Troy R. Bennett | BDN
Troy R. Bennett | BDN
Portland City Manager Jon Jennings speaks to reporters in this BDN file photo. Jennings presented his fiscal year 2019 budget proposal to the City Council Monday.

A newly released municipal budget recommendation by City Manager Jon Jennings’ office suggests parking fees in Portland — including garages, metered, and monthly rates — may be on the rise.

Under the city manager’s proposed spending plan for the upcoming fiscal year, the city’s two Elm Street parking garages would see a $1-per-hour rate hike, and monthly rates would rise by $10. The proposal also raises citywide metered parking by 25 cents, which a city news release describes as being “in line with most cities.”

Jennings presented his $247 million municipal budget proposal to the City Council at its Monday night meeting. The recommended budget represents a 2.6 percent increase over the current fiscal year spending plan, or a tax increase of $69.55 on a home valued at $240,000.

The city budget must be approved by the council before it is implemented.

Jennings’ budget for fiscal year 2019, which begins July 1, 2018, includes funding for two electric vehicles and broader “effort to convert any gas/diesel motor equipment to electric models,” as well as a recommendation to split the city’s Waterfront and Public Buildings divisions from Parks and Recreation, which would “create three new full-time employees” and is intended to help the city manage and attract further growth.

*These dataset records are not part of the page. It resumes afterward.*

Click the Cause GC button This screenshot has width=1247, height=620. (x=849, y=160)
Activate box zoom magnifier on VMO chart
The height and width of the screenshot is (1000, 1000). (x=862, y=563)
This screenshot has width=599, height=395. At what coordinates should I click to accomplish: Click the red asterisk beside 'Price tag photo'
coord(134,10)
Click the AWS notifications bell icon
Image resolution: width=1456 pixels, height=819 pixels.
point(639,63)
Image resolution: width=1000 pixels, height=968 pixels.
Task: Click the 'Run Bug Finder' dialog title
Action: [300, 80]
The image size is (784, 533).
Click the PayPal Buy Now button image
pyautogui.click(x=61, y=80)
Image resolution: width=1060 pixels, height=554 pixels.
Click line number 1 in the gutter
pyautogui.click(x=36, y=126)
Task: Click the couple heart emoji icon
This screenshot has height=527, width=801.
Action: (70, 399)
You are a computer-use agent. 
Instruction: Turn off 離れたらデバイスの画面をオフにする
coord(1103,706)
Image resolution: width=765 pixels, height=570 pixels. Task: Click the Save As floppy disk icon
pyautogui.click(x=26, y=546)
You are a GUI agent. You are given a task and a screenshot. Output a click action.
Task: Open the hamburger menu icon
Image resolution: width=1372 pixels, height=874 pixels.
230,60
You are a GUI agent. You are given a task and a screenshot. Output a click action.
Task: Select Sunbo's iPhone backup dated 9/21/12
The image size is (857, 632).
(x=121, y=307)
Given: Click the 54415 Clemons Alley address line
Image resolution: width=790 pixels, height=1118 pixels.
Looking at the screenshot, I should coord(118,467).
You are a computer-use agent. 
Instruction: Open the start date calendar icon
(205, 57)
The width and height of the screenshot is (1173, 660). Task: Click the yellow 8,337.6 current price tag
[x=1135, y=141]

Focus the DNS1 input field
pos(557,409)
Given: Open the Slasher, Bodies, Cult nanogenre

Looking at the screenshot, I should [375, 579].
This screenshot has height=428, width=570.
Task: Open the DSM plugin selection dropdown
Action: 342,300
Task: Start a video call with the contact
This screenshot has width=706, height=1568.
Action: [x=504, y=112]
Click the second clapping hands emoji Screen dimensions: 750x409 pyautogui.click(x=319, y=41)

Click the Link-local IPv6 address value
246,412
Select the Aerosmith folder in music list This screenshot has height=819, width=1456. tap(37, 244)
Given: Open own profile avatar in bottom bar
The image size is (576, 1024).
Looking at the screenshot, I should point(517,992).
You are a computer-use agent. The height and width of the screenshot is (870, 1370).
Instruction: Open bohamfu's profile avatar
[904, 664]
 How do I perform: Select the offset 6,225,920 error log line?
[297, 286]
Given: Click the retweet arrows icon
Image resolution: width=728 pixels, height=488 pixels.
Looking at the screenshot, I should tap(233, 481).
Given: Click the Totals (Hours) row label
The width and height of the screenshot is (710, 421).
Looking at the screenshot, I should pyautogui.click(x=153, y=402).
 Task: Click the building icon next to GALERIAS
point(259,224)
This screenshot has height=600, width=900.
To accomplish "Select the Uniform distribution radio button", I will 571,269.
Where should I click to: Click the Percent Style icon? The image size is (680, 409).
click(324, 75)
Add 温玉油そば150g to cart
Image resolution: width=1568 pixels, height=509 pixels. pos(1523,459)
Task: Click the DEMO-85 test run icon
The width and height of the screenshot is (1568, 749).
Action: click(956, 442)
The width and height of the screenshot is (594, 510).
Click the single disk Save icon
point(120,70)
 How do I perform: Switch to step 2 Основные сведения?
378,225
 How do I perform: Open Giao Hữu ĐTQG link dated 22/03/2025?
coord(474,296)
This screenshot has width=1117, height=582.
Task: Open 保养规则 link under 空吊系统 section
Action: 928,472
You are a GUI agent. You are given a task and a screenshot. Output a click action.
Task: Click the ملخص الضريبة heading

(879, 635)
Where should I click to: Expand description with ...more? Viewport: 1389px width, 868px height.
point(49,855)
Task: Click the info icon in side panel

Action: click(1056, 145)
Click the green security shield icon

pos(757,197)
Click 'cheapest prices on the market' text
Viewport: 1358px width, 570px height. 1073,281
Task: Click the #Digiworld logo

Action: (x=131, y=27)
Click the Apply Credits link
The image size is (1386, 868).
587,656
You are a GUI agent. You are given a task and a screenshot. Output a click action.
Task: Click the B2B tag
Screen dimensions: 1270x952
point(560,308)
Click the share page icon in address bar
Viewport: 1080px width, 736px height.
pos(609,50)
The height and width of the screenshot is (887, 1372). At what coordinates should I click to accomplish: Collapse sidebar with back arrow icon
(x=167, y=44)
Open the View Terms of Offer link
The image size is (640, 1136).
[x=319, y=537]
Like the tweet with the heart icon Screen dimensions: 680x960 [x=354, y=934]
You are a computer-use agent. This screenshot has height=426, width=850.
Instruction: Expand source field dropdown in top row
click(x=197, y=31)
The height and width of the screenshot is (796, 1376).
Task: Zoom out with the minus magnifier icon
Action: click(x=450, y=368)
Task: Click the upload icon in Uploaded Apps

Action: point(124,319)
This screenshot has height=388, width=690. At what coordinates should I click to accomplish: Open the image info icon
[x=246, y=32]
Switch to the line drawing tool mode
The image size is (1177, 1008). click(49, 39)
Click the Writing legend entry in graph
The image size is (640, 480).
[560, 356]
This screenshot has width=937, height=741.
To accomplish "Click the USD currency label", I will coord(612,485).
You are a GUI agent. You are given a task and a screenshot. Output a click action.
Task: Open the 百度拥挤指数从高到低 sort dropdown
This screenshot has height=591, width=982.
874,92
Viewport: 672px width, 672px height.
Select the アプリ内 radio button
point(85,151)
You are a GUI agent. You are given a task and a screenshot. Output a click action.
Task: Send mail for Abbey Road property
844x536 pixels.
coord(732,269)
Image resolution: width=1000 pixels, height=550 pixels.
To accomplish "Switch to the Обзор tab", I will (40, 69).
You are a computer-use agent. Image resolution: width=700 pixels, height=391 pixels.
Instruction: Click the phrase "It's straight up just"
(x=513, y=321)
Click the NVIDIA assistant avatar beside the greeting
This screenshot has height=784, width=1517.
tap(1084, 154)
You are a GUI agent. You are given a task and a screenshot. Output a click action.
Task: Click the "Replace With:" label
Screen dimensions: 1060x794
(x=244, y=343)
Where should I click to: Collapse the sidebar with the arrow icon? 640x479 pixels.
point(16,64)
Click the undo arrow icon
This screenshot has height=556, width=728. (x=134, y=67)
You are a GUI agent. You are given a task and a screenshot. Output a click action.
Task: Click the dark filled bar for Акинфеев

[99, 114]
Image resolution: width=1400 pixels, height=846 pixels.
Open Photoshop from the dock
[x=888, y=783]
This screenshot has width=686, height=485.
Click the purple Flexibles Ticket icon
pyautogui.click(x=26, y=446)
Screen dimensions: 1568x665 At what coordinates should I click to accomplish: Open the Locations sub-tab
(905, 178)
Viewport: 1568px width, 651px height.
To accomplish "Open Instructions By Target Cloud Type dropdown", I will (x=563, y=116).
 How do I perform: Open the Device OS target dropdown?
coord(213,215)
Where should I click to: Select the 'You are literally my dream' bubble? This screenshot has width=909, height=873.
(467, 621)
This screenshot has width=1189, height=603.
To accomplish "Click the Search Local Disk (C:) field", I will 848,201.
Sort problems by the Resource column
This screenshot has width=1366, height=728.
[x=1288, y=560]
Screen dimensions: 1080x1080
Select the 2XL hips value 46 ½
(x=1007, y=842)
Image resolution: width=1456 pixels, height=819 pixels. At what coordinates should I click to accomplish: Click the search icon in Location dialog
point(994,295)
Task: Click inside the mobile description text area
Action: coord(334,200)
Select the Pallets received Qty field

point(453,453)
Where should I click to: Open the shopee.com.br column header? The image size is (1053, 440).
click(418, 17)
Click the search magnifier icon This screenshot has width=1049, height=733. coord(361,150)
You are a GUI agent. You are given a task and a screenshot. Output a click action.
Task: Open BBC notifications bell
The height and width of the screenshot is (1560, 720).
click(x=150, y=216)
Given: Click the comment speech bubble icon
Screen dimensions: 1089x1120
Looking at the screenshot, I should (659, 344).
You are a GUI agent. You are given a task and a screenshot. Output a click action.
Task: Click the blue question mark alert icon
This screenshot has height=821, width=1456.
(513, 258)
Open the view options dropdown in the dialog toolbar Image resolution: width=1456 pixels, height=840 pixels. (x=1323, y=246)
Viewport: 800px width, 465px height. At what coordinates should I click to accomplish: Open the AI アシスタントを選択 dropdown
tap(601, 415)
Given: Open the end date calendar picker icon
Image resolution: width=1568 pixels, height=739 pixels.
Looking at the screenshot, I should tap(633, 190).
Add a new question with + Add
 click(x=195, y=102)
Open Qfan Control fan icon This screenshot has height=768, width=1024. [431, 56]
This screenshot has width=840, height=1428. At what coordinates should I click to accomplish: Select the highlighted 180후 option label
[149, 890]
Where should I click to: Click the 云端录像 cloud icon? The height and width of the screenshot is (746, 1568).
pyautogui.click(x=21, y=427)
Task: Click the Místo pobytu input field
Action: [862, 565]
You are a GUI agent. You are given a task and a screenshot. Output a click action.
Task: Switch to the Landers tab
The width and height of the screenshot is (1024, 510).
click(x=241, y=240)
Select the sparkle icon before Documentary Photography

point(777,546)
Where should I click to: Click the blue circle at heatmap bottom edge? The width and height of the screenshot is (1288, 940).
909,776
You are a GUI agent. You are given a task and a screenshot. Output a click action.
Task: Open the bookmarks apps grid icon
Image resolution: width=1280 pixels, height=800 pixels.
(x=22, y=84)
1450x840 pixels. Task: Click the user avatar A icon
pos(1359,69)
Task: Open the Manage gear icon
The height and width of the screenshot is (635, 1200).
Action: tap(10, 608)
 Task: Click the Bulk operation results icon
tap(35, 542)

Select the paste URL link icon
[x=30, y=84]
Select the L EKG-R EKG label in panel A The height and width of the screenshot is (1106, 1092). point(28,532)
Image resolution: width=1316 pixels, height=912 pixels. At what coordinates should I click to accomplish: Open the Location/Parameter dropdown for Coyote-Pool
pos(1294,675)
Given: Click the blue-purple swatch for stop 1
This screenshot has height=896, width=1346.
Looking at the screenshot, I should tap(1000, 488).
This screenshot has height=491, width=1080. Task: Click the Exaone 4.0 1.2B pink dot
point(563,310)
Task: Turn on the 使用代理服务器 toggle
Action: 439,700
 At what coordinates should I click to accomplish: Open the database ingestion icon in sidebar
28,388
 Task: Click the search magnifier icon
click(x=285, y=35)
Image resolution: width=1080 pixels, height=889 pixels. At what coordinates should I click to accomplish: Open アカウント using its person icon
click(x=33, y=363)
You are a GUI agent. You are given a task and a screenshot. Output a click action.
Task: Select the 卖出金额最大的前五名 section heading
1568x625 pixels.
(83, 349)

“The council provided guidance for a tax rate increase between 2.5 percent to 2.9 percent increase,” Jennings said in a statement, adding, “I firmly believe that we cannot focus on one piece of government to the detriment of another. Unfortunately, this budget is not a step forward, rather it is status quo. The cuts and things we had to set aside would be much worse had we not already put in place a number of cost control measures.”

The proposal goes before the council on May 14 for discussion, with a final vote slated for May 21.